The TOS, which is often difficult to diagnose, can occur from either vascular (5% of cases) or neurologic compression (95% of cases). It can be static or positional. TOS is most likely to occur in patients who have had trauma (clavicular fracture), repetitive strain injury (poor ergonomics at desk worksite), sports-related activities (overhead sports, baseball pitchers, swimmers, volleyball, etc.), or anatomic abnormalities (cervical rib, Pancoast tumor). Vasogenic TOS occurs when occlusion of the subclavian artery results in ischemic symptoms, or when venous occlusion results in edema, engorged superficial veins, and thrombosis (Paget–Schroetter disease). Neurogenic TOS occurs when there is brachial plexus impingement from a cervical rib (35%), fibrous tissue bands, scalene muscles, or an elongated transverse process of C7. This results in weakness of the intrinsic muscles of the hand along with sensory loss in the ulnar distribution over the hand and forearm.

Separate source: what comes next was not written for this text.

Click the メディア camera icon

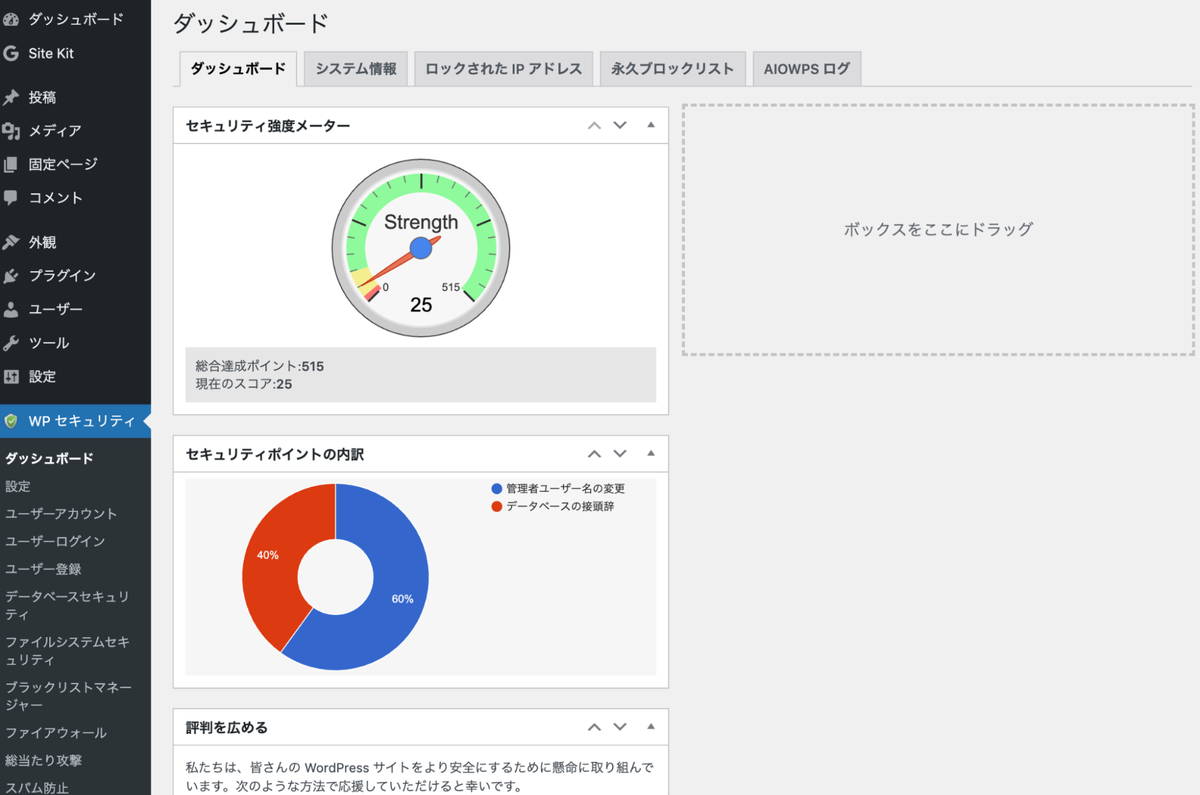point(14,130)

The Adson maneuver is performed with the patient in a sitting position by palpating the radial pulse while the patient inhales deeply and extends the neck, turning the head to the side being examined (cervical rib) and then turned away from the side being examined (scalenus anticus syndrome). A positive Adson maneuver occurs when there is diminution of the radial pulse and reproduction of symptoms. Another provocation test, the hyperabduction maneuver (“hands up test”), is performed with the shoulder placed in abduction and external rotation to 90 degrees, elbows flexed at 45 degrees, and palms facing forward for 1 minute to determine if this causes unilateral TOS symptoms, indicating pectoralis minor impingement. If this does not cause symptoms, then the test is repeated with the patient’s arm hyperabducted to 180 degrees and extended to see if that causes unilateral symptoms due to costoclavicular compression of the neurovascular bundle. The costoclavicular maneuver is performed by the patient assuming an exaggerated military posture with shoulders back and downward. This positioning causes compression between the clavicle and first rib (may be positive in patients with a history of clavicular fracture). Note that in TOS, electrodiagnostic studies are usually normal and many normal people have false-positive physical examination provocation tests (especially decreased pulse). Treatment consists of range of motion and strengthening exercises to improve posture, avoidance of hyperabduction, botulinum toxin injections, and surgery for those patients with severe, refractory symptoms (cervical rib or fibrous band resection).